Wie lässt sich der Absatz, der mit „Wenn irgendwann Historiker“ beginnt, im Text über den 100. Geburtstag von Real Madrid kürzer oder als Liste fassen, ohne seine wichtigsten Fakten zu verlieren?

# Dokumenttext:

═══

Oliver Fritsch | Donnerstag, 25. März 2004 Kommentare deaktiviert für 100. Geburtstag des Fußballklubs Real Madrid

„Wenn irgendwann Historiker den 100. Geburtstag des Fußballklubs Real Madrid studieren, dann werden sie auf mehrere Spielverderber treffen. Die hartnäckigsten wohnen in der hintersten Ecke der Halbinsel, an der stürmischen, verregneten Küste Galiciens. Ihr schlimmster Hausfriedensbruch ereignete sich am 6. März, dem Termin des Centenario, mitten in der Festung der Jubilare, dem Stadion Santiago Bernabeu: Dort stahlen die Männer in den weißblauen Hemden den Königspokal, indem sie das Endspiel ohne Rücksicht auf die Inszenierung 2:1 gewannen. Die nächste Frechheit folgte am 10. Mai im heimischen Stadion Riazor, wo die weißgekleideten Ehrengäste 3:0 abgewatscht und auf Platz drei der Abschlusstabelle verbannt wurden. So ähnlich müssen die Römer unter Asterix’ Galliern gelitten haben.“ (Volltext)

═══

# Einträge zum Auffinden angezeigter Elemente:
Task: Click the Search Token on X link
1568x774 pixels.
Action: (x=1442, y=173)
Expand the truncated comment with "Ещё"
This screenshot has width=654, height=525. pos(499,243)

═══

# Lösung:
- Wer den 100. Geburtstag von Real Madrid untersucht, trifft auf mehrere Spielverderber. Die hartnäckigsten kommen von der stürmischen, verregneten Küste Galiciens.
- Am 6. März, dem Tag des Centenario, gewannen die Männer in den weißblauen Hemden im Stadion Santiago Bernabeu das Endspiel um den Königspokal mit 2:1.
- Am 10. Mai schlugen sie Real im heimischen Stadion Riazor 3:0 und verbannten es auf Platz drei der Abschlusstabelle.
- Vergleich: So ähnlich müssen die Römer unter Asterix' Galliern gelitten haben.